**Written request:**
Repeat word for word the lines in the records below, from the line containing "You are a GUI" through the end of the records, both ends included, and leave the pictures out of your answer.

• • • • • • •

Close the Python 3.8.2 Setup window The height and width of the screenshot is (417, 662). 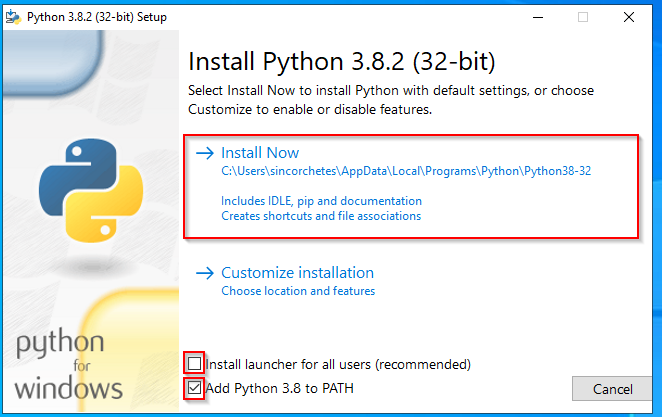627,17
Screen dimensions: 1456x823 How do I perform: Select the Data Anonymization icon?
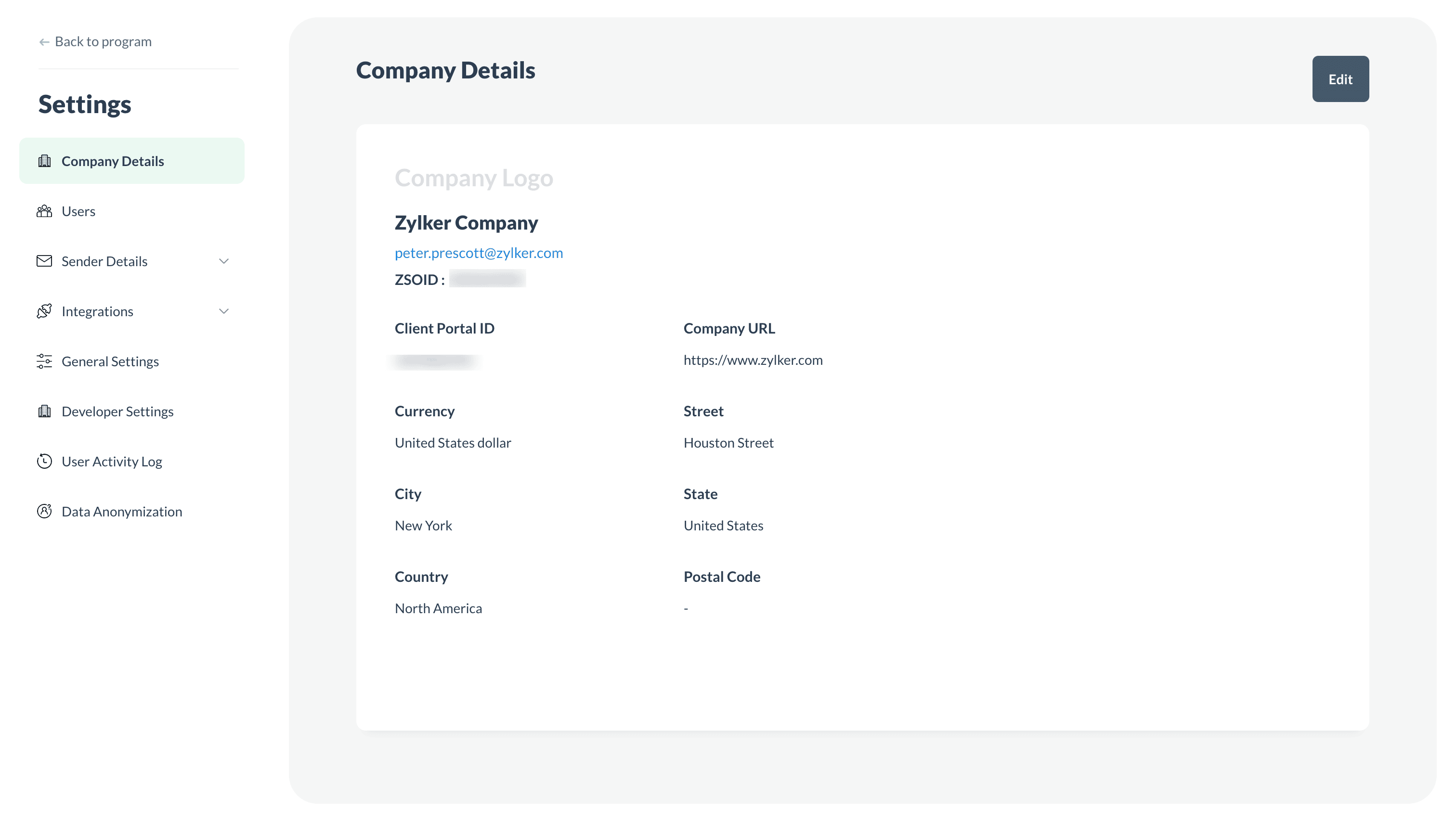pyautogui.click(x=44, y=511)
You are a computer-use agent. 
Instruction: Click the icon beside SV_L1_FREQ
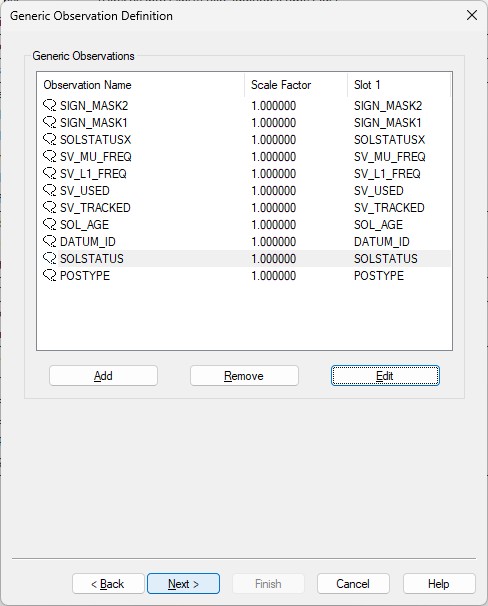click(49, 174)
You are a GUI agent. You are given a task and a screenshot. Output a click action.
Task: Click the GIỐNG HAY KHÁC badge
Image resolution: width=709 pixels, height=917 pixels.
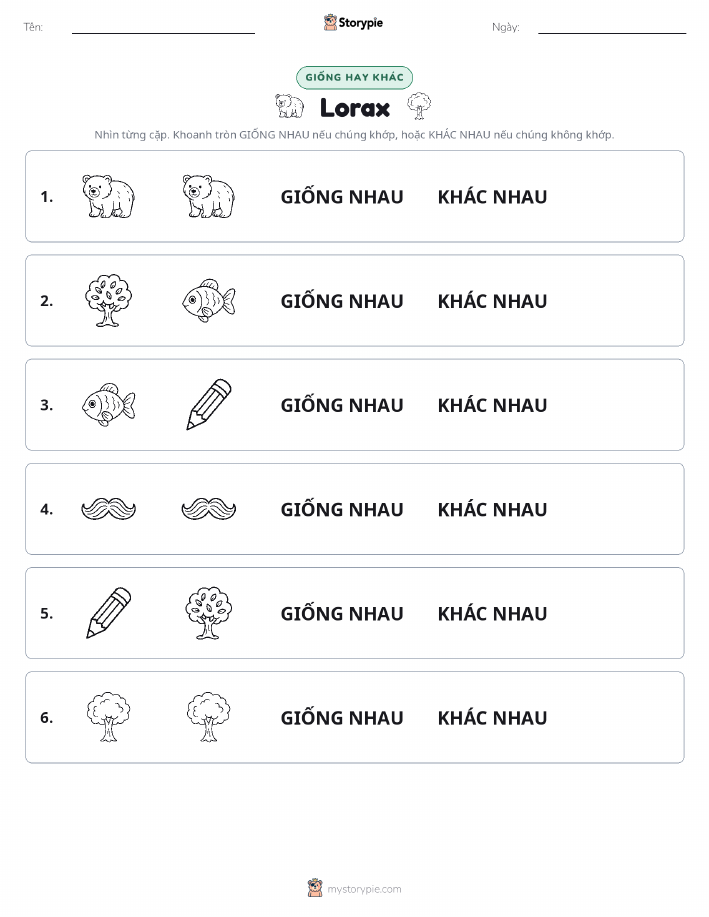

• • • • • • •

**Result for this task:**
You are a GUI agent. You are given a task and a screenshot. Output a click action.
Task: Click the GIỐNG HAY KHÁC badge
Image resolution: width=709 pixels, height=917 pixels.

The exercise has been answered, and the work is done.